((
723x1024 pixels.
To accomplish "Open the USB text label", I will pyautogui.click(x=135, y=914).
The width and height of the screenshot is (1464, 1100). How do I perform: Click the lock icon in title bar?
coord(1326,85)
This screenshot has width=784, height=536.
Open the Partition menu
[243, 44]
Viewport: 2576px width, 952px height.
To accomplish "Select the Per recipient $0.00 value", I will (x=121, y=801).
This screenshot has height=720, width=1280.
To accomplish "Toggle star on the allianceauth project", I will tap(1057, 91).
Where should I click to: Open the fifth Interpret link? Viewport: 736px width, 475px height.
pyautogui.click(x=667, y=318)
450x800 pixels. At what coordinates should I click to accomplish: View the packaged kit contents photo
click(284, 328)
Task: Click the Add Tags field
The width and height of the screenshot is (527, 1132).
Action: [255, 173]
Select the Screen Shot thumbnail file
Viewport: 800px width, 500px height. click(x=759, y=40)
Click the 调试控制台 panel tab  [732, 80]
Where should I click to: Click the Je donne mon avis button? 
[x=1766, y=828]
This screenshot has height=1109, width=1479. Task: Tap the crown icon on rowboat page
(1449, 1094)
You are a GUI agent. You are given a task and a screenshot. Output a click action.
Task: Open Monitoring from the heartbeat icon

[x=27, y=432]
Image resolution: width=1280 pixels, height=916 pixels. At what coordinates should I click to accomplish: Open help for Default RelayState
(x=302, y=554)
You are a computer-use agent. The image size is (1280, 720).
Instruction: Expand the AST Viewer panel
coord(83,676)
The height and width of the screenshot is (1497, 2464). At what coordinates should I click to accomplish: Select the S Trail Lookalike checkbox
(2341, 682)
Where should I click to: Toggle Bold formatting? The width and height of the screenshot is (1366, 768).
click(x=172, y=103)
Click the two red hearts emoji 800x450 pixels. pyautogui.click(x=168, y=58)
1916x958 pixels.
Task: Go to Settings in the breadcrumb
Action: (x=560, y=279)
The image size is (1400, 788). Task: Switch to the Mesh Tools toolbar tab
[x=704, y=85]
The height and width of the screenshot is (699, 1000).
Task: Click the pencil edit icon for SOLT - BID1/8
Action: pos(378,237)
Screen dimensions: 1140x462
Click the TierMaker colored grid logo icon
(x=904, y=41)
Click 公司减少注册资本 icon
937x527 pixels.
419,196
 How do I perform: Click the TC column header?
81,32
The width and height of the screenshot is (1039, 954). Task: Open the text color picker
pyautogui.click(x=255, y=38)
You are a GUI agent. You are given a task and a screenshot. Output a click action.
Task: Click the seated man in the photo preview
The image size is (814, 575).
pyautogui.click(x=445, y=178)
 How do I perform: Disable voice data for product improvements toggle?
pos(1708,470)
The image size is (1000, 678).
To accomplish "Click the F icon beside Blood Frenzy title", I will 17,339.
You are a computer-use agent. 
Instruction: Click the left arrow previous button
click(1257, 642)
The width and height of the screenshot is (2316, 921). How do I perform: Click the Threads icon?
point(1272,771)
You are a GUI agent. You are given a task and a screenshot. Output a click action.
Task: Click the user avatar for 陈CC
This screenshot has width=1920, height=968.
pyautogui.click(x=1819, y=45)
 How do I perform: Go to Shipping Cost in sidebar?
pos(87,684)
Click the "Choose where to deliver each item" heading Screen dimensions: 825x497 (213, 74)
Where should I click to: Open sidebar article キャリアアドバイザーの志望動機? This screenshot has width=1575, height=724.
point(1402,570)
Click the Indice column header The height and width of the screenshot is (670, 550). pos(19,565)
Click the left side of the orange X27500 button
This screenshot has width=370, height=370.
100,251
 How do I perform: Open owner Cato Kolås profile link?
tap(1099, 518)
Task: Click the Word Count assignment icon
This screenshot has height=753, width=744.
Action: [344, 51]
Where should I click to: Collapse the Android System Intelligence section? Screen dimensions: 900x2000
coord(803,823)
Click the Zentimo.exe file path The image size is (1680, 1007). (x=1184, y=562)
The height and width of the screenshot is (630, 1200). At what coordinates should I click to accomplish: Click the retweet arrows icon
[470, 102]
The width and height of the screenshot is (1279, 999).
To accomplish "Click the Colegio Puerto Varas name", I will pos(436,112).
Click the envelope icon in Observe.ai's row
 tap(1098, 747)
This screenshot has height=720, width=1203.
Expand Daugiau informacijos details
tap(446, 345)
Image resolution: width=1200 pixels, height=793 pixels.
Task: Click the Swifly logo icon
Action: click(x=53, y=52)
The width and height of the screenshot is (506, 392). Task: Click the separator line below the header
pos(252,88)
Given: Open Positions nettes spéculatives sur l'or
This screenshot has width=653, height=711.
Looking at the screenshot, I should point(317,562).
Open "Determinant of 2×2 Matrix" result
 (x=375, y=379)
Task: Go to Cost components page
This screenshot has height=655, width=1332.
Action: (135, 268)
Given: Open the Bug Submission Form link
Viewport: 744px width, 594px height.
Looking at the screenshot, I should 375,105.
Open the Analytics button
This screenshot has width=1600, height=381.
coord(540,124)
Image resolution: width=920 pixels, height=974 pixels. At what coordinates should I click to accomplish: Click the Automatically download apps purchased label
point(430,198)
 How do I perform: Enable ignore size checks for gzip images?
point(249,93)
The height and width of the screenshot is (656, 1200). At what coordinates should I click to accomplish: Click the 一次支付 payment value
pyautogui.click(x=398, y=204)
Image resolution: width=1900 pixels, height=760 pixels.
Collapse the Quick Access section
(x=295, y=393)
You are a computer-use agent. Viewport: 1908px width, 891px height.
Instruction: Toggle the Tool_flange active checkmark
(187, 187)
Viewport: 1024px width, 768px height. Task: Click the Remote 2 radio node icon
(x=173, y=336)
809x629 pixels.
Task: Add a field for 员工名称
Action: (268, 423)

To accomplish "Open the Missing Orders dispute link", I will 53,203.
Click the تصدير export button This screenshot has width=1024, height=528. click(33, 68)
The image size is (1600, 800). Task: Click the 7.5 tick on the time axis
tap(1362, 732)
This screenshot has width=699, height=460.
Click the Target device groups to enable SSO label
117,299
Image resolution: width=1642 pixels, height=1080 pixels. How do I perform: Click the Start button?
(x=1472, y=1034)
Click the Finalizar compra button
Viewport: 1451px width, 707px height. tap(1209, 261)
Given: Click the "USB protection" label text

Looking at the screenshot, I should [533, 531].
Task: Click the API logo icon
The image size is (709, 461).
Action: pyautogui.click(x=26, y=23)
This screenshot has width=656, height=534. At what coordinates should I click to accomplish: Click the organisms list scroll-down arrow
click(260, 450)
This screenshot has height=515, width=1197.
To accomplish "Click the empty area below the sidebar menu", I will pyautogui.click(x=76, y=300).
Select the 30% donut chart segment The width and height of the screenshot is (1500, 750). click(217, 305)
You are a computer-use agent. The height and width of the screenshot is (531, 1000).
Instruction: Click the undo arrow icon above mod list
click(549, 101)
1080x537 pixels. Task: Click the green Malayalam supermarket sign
))
#### Your task
Only the lines with "computer" are needed; find them in the records and copy each one.

#### Written reply
You are a computer-use agent. The image size is (1280, 720).
You are a computer-use agent. 
You are a computer-use agent. Viewport: 1908px width, 891px height.
You are a computer-use agent. The height and width of the screenshot is (531, 1000).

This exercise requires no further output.